There’s no place like home for the holidays?
In Holiday Edition, players are building shared Christmas trees to their left and right using cards that feature playful album covers and wintry icons. Each tree begins with a single card at the top, with rows of two, three, four, and two again below (because you need that trunk or the tree won’t stand upright).
Most often, a player turn involves placing one card into position on one of their shared trees. As long as it holds to the overall shape and is adjacent to an existing card, placement is legal. Players then check the three icons on the card they just played to see if any match the adjacent cards. Based on the number of matches, they gain a points token of one, three, six, or ten points. They then replenish their card from a market of four, which may or may not have point tokens riding along. After selecting a card, players add those point tokens to cards beginning with the furthest from the deck working back to the gap they created.
Gumming up the placement decision, each player is also concerned with a unique card dealt their way at the beginning of the game. This bonus card details a specific icon in each specific location on a tree. At the end of the game, players choose either the tree on their left or right to score a number of points based on the number of icons that fell into place during the game, regardless of who placed them.
Adding more gumminess yet, players are not able to take the same action on consecutive turns, forcing contribution to both sides. In addition to card placement, a third action involves designating cards as gift cards. At the bottom of each card, there are four icons on a gift tag. When these appear in combination on one of the shared trees, they can assign the gift card and claim highly lucrative vinyl tokens. Of course, with each gift card assigned, a player’s hand size is reduced by one, eventually landing at just two cards—the cost of juicy victory points.
When the trees are finished and the gift card slots full, the game ends and many, many point tokens, vinyl tokens, and bonus card points are added to determine a winner.
Or is it Last Christmas?
When I played Vinyl: Jukebox, I almost made a comment about the ocular difficulty of juggling a bevy of icons.

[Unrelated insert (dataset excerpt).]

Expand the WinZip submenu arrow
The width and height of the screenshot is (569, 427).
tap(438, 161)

After a few plays, however, I got used to it, not to mention the fact that managing the icons is part of the game’s unusual personality. Holiday Edition, on the other hand, pushes the envelope to extremes.
After a few rounds of play, a turn consists of scanning five cards, each with three icons, then looking at the trees to the left and the right, each of which have maybe three or four open locations for cards where you are trying to match the icons in your hand with the icons on the table. Oh, and then you have to look at the tree card with the twelve icons demanding specific placements of the icons in your hands into the icons on the trees. While you’re at it, you have to scan those gift tags because if the icon conditions exist, you might want to shorten your hand early to grab the high value point token. Then you might go to the market where four cards, each with three icons and a gift tag of four icons await your selection.

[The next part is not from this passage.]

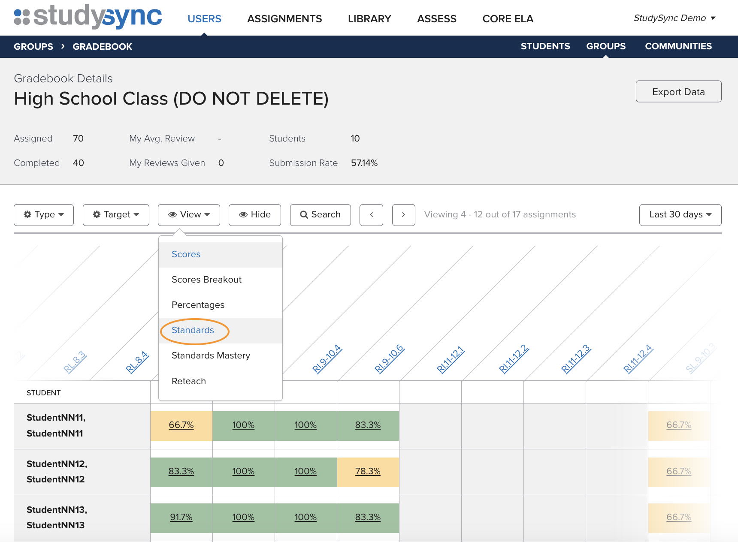Open the RI.9-10.6 standard column link
Viewport: 738px width, 542px height.
[x=389, y=359]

In short, Vinyl: Holiday Edition feels like a game of Spot It: Holidays with one caveat: Spot It derives its joy from the constant repetition of finding icon matches, while Vinyl starts to sound like the most annoying Christmas song ever.
It’s just too much.
By the end of the game, scores exceed 100 points and come by adding up a handful of little light icons, three slightly larger vinyl icons, and only then going to the bonus cards, which require looking at every slot to see whether the icon is present. By the time you’re done, you’re exhausted. There is most definitely a clever puzzle in the game, but the visual processing nearly gave me a headache.
On top of that, I have my doubts that a game like this is appealing outside of a small window of time on our Gregorian calendars. The artwork is delightfully cheesy and the Carrie Pomo albums are appreciated, but they do give the game a sense that it is most playable during the holidays. In a hobby so often marked by overloaded shelves and more games than there are hours in the day to play, I don’t know that I would keep a game for the express purpose of relearning it during its relevant seasonal months. While I do have games that are more visible during those family gatherings, they are titles that suggest no such limitations by title or theme.

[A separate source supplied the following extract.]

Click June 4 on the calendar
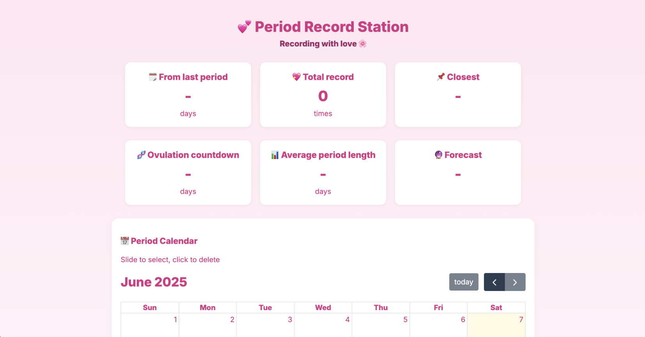Viewport: 645px width, 337px height. 323,325
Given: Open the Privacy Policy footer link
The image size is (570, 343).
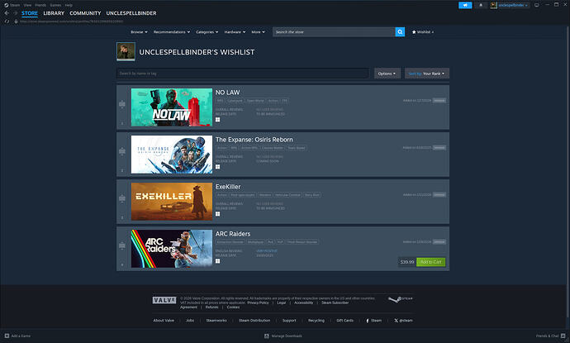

I admire what the Vinyl series aims to accomplish, including the ways it reaches into genres and time periods to scratch so many individualized itches. But in our house, Holiday Edition is just too overindulgent and busy to be enjoyable. Sadly I’ll skip this track.
My wife loves Christmas and Christmas-themed things. I think I will do all I can to not allow her to become aware of this game’s existence.
Thanks for a great review.
Thanks for reading! This Edition has its merits as a light puzzle (I think every Edition of Vinyl can boast in that), but there was something in the busyness of it all that pushed me away.